▸ **原文节选**:
%%

本申请上述方法中,在对存储系统进行扩容等导致原来配置的冗余配比不适合当前存储系统的情况下,可以通过更新存储系统的EC技术,使得新采用的EC技术(即第二EC技术)中数据块的占比和个数均大于原来采用的EC技术(第一EC技术)中数据块的占比和个数(即S与R的比值大于N与M的比值并且S大于N),从而提高存储系统的容量利用率,避免存储系统的存储资源浪费。
作为一种可能的实现方式,该方法还包括:从存储系统按照第一纠删码技术存储的数据块中选择S个目标数据块,根据第二纠删码技术计算S个目标数据块的R个校验块。将S个目标数据块和S个目标数据块的R个校验块分别存储到存储系统中相应的存储节点。上述实现方式中,在将第一纠删码技术更新为第二纠删码技术后,可以 在适当的时候(例如存储系统的空闲时段)将存储系统中采用原冗余配比EC N+M的数据转换为新冗余配比EC S+R的数据,从而进一步提高存储系统的容量利用率。另外,通过在对存储系统进行扩容时可以先不改变存储系统中在先数据的结构,而是在后续合适时间段(例如存储系统的空闲时段)再将存储系统中的EC N+M数据转换为EC S+R数据,从而可以缩短存储系统的扩容时间。

%%

▸ **数据记录**:

%%

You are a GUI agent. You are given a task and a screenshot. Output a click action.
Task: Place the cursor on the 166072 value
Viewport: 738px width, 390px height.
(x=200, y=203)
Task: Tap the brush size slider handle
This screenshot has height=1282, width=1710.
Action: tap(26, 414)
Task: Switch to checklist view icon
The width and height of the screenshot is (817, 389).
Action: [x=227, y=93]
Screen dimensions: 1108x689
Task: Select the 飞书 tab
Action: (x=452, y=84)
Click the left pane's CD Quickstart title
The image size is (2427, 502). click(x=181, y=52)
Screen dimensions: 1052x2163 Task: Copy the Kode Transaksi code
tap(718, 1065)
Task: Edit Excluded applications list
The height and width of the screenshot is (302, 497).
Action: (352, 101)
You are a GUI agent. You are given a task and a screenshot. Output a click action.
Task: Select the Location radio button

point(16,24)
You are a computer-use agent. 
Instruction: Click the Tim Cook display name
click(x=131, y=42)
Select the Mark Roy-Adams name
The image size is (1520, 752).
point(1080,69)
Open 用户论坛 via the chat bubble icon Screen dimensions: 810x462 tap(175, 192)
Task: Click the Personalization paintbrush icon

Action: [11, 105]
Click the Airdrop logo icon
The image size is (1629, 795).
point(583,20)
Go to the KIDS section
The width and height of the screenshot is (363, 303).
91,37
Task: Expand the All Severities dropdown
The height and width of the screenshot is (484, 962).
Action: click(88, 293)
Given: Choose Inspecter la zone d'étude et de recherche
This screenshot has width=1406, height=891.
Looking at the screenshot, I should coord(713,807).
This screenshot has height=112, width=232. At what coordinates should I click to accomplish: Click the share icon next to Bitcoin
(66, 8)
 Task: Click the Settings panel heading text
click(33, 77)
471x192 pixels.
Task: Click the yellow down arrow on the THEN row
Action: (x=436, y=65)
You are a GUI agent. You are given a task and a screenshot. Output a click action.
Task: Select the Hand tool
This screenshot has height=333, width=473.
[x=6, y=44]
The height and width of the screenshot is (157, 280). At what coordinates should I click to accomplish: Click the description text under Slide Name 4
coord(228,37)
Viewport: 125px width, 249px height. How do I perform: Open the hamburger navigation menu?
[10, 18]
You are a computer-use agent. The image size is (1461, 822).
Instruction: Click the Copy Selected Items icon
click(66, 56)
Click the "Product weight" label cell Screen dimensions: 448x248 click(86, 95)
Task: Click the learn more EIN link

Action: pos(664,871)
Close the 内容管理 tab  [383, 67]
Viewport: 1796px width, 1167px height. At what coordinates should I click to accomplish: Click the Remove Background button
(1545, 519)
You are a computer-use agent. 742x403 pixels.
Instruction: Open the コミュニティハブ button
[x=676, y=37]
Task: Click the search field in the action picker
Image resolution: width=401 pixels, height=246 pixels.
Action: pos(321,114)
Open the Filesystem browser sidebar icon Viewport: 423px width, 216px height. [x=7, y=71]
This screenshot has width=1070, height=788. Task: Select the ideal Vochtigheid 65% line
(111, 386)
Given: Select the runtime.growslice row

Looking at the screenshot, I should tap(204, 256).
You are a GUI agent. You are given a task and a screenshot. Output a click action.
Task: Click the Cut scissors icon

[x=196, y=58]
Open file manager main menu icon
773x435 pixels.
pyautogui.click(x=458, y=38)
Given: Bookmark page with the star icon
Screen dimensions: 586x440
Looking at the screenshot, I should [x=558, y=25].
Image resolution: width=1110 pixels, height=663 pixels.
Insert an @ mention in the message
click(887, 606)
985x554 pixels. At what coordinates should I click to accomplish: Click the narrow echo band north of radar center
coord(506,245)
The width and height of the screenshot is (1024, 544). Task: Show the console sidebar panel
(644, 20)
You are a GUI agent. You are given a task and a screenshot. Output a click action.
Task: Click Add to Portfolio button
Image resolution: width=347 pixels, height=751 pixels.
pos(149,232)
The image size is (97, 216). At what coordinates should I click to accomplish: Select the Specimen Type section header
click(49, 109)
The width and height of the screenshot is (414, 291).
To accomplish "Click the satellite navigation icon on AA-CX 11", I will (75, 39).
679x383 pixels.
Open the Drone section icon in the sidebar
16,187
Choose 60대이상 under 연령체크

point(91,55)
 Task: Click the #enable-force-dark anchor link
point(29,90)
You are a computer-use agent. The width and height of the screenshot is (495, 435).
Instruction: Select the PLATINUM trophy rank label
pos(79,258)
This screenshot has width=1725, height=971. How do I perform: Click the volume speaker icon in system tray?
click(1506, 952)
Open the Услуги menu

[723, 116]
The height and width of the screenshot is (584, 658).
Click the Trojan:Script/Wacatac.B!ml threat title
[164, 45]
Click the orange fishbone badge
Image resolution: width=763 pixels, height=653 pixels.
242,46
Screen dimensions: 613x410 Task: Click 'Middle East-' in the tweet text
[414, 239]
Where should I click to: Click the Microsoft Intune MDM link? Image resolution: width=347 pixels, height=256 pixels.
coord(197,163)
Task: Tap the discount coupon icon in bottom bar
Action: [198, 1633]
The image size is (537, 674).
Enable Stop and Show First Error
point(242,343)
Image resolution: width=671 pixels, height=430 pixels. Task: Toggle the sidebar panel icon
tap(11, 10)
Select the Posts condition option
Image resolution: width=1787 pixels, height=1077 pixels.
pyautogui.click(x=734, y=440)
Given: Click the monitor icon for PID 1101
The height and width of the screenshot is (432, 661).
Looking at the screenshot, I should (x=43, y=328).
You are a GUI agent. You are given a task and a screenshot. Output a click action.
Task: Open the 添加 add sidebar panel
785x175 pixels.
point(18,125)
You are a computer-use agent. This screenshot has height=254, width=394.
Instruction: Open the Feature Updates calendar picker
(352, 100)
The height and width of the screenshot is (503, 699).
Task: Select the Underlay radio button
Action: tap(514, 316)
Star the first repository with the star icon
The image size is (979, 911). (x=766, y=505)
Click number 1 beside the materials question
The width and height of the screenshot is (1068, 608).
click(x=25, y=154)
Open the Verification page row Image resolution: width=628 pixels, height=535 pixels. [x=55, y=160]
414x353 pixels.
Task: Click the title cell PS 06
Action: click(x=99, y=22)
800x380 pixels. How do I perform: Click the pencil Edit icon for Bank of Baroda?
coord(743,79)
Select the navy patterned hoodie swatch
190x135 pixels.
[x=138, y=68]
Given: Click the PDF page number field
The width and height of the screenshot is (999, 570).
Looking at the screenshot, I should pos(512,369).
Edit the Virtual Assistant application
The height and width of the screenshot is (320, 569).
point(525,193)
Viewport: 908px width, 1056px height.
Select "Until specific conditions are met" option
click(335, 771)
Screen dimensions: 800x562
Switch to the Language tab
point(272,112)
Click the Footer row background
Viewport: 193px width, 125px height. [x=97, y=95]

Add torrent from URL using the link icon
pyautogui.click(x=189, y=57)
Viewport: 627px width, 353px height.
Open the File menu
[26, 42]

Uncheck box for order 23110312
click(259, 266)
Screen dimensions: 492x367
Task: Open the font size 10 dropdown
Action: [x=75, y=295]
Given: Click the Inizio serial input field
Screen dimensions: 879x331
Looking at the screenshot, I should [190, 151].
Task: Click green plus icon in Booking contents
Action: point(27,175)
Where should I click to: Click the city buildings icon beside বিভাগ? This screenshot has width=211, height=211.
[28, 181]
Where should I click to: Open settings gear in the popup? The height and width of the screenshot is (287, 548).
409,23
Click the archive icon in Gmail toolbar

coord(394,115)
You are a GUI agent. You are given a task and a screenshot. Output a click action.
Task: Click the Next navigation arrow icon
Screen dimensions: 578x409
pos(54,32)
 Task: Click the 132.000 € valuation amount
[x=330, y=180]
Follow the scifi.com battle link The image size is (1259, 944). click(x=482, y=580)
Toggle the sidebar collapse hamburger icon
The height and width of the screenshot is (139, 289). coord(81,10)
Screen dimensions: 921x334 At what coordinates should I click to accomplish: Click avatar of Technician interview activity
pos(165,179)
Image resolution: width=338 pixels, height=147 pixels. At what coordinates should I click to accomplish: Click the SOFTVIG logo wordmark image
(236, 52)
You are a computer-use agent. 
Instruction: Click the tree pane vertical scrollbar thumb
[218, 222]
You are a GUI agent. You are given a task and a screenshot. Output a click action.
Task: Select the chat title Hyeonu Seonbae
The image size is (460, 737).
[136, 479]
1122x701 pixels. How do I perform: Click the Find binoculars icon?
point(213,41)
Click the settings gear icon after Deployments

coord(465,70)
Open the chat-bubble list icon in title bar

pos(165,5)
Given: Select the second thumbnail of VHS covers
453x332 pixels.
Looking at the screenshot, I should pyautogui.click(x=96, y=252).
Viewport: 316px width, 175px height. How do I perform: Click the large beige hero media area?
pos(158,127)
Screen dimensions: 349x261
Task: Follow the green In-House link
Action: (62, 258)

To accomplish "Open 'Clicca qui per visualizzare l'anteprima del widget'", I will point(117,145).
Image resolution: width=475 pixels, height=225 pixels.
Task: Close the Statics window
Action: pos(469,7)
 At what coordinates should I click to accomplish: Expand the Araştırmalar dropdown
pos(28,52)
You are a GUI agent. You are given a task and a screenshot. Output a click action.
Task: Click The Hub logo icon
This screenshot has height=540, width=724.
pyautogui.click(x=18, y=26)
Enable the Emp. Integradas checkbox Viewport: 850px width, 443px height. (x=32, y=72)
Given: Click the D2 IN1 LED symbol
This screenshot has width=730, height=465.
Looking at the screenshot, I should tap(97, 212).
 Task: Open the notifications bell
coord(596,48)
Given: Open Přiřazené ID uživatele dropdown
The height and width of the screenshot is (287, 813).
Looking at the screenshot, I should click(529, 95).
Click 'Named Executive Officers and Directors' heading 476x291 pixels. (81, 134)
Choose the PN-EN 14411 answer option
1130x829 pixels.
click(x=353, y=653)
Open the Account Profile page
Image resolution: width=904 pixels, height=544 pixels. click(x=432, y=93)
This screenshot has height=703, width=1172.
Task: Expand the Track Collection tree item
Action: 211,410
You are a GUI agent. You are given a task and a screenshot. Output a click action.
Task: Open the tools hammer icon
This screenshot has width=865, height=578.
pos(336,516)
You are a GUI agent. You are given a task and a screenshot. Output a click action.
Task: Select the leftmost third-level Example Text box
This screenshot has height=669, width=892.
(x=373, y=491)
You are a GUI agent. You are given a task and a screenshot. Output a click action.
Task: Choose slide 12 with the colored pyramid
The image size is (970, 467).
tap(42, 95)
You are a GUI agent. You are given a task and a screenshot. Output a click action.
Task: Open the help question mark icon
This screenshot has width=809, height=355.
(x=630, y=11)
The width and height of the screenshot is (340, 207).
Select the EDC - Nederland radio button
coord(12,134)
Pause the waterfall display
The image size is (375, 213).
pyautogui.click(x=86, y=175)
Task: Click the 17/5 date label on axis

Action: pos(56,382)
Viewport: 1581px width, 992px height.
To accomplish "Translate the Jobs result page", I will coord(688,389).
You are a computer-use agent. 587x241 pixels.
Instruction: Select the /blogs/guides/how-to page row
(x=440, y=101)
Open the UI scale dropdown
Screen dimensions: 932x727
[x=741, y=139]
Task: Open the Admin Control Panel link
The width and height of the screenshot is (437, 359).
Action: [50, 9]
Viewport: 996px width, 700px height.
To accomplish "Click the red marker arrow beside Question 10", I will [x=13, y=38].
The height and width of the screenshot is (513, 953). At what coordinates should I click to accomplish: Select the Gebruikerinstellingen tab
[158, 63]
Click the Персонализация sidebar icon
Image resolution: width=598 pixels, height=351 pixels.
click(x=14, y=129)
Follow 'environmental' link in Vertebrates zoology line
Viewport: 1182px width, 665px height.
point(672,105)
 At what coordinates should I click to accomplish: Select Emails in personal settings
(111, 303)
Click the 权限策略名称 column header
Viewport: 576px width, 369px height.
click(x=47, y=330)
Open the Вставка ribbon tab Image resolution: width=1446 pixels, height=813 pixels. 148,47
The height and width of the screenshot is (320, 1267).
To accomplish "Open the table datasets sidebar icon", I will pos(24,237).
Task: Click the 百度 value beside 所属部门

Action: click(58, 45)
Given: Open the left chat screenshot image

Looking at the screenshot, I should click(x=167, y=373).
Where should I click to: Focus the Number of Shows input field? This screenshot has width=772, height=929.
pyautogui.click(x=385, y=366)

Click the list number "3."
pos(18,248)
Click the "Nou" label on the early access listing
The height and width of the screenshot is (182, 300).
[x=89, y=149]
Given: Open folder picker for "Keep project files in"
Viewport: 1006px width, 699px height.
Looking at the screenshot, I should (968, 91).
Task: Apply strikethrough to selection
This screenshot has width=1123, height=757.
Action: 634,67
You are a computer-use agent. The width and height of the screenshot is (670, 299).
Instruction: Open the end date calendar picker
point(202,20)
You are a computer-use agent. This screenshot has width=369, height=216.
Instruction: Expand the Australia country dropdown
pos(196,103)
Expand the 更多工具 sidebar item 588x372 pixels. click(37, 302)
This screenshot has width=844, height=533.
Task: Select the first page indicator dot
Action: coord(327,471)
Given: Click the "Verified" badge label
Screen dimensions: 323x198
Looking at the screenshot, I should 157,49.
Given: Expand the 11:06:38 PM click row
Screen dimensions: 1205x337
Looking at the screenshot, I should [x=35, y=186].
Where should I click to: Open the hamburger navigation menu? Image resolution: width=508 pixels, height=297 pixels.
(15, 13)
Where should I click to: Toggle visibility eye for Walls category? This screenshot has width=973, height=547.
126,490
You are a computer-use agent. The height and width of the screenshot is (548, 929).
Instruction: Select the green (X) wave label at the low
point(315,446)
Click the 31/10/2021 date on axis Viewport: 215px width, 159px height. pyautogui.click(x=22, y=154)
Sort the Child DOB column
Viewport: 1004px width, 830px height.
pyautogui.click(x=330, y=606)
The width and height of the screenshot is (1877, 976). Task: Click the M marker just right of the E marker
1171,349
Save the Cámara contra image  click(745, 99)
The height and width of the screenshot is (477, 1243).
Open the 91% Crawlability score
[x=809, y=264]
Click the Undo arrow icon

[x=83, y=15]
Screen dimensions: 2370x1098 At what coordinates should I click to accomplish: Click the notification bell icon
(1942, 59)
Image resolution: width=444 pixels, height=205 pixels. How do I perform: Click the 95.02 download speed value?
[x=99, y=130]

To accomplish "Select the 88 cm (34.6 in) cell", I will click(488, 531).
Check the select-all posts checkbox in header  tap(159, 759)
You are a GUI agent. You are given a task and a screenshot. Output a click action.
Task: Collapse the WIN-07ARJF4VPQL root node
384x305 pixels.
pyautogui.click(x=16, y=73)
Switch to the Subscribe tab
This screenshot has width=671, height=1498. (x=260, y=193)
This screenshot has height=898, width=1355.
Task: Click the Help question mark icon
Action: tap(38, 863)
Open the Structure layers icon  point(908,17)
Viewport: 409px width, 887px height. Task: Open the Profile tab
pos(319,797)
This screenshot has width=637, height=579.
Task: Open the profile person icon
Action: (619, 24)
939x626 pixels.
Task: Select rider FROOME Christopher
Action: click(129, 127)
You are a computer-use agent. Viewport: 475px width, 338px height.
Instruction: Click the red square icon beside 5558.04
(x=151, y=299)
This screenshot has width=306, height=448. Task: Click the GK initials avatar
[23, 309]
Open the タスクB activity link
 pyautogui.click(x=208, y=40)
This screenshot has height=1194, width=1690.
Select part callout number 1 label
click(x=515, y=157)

%%

▸ **任务内容**:
**1)** 请列出原文节选中用于表示冗余配比的全部字母。
**2)** 请照录原文节选中从“作为一种可能的实现方式,该方”起至“可以缩短存储系统的扩容时间。”止（含首尾两处）的文字。
**3)** 依据原文节选，判断以下各项是否与之相符，以“是”或“否”作答，并逐字引用原文中起决定作用的词句。(a) 第二纠删码技术中的S大于N。(b) 对存储系统扩容时，必须立即改变存储系统中在先数据的结构。(c) 根据第二纠删码技术，为S个目标数据块计算M个校验块。
上述数据与原文节选相互独立，仅作为单独的材料列出。

▸ **逐题解答**:
**1)** N、M、S、R

**2)**
作为一种可能的实现方式,该方法还包括:从存储系统按照第一纠删码技术存储的数据块中选择S个目标数据块,根据第二纠删码技术计算S个目标数据块的R个校验块。将S个目标数据块和S个目标数据块的R个校验块分别存储到存储系统中相应的存储节点。上述实现方式中,在将第一纠删码技术更新为第二纠删码技术后,可以 在适当的时候(例如存储系统的空闲时段)将存储系统中采用原冗余配比EC N+M的数据转换为新冗余配比EC S+R的数据,从而进一步提高存储系统的容量利用率。另外,通过在对存储系统进行扩容时可以先不改变存储系统中在先数据的结构,而是在后续合适时间段(例如存储系统的空闲时段)再将存储系统中的EC N+M数据转换为EC S+R数据,从而可以缩短存储系统的扩容时间。

**3)**
(a) 是：“S与R的比值大于N与M的比值并且S大于N”
(b) 否：“可以先不改变存储系统中在先数据的结构”
(c) 否：“根据第二纠删码技术计算S个目标数据块的R个校验块”